It's a common misconception that vegetarians can't get enough protein from plant sources; however, plenty of vegetarian sources exist for protein and other essential nutrients. The Food and Nutrition Board recommends multiplying your body weight in pounds by 0.36 to find the grams of protein you should eat each day, while the CDC is less specific, recommending that 10 to 35 percent of your daily calories come from protein.
Legumes
Legumes are members of the family Leguminosae, which contain protein-rich seeds in protective pods. Legumes are important in farming because they fix nitrogen into the soil, providing fertilizer for other plants. Some different types of legume are beans, peas, lentils and peanuts. Because so many types of legume exist, with many different culinary applications, they can help provide a huge variety of flavors in a vegetarian diet as well as a good source of protein.
Soy Products
The soybean is a type of legume with a wide range of applications, both culinary and industrial. It deserves special mention because of its prevalence in vegetarian meat substitutes, such as frozen veggie burgers. Another application is tofu, first created in China over 2,000 years ago. Tofu is similar to cheese, made from curdled and pressed soy "milk" rather than animal milk, and is a common meat substitute in Western diets. Finally, textured vegetable protein, or TVP, is made from the dry soy flakes created as a byproduct of soybean oil. Reconstituted with water and seasonings, TVP is a useful substitute for ground meat.
Nuts and Seeds
Nuts are tree seeds protected by a hard shell. Nuts are high in protein, fiber and vitamins, but also high in fat -- hence their usefulness in creating flavorful oils. They make good vegetarian, protein-rich snacks and can be added to both sweet and savory foods, such as cakes or soups. Some common types of nuts include almonds, Brazil nuts, walnuts and hazelnuts. Other edible seeds, such as pumpkin and sunflower, are delicious when roasted and also make good vegetarian protein sources.
Dairy
Protein comes in two types: complete and incomplete.
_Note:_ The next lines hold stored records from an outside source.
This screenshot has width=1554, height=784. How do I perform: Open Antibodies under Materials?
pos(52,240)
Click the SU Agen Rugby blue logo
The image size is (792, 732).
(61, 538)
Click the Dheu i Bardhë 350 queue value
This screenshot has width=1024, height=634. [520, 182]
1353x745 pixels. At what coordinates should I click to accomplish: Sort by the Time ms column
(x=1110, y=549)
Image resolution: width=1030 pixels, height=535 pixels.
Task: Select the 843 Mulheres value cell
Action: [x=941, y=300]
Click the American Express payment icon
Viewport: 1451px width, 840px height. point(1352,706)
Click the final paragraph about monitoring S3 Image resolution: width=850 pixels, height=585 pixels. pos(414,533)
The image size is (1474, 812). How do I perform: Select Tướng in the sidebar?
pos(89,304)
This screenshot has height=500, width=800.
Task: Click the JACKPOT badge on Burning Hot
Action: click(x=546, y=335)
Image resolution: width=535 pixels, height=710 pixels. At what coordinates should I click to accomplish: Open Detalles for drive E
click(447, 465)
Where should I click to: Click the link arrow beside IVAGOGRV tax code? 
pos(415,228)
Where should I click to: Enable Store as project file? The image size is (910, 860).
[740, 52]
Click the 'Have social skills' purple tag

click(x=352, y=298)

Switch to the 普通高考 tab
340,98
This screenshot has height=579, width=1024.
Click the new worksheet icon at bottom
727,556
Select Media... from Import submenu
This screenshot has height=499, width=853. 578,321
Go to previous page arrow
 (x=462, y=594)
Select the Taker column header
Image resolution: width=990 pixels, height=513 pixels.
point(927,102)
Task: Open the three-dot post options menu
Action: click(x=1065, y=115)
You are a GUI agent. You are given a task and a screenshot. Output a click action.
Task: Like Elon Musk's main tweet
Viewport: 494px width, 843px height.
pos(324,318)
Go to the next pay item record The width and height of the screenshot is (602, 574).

Complete proteins, found only in animal products, contain all the amino acids your body needs, while incomplete proteins, found in plant products, contain only some of the necessary amino acids. Vegetarians not opposed to consuming dairy can get complete proteins from dairy products, such as milk, yogurt and cheese. (Low-fat dairy products are commonly available, if fat intake is a concern.) Dairy products are also a good source of calcium.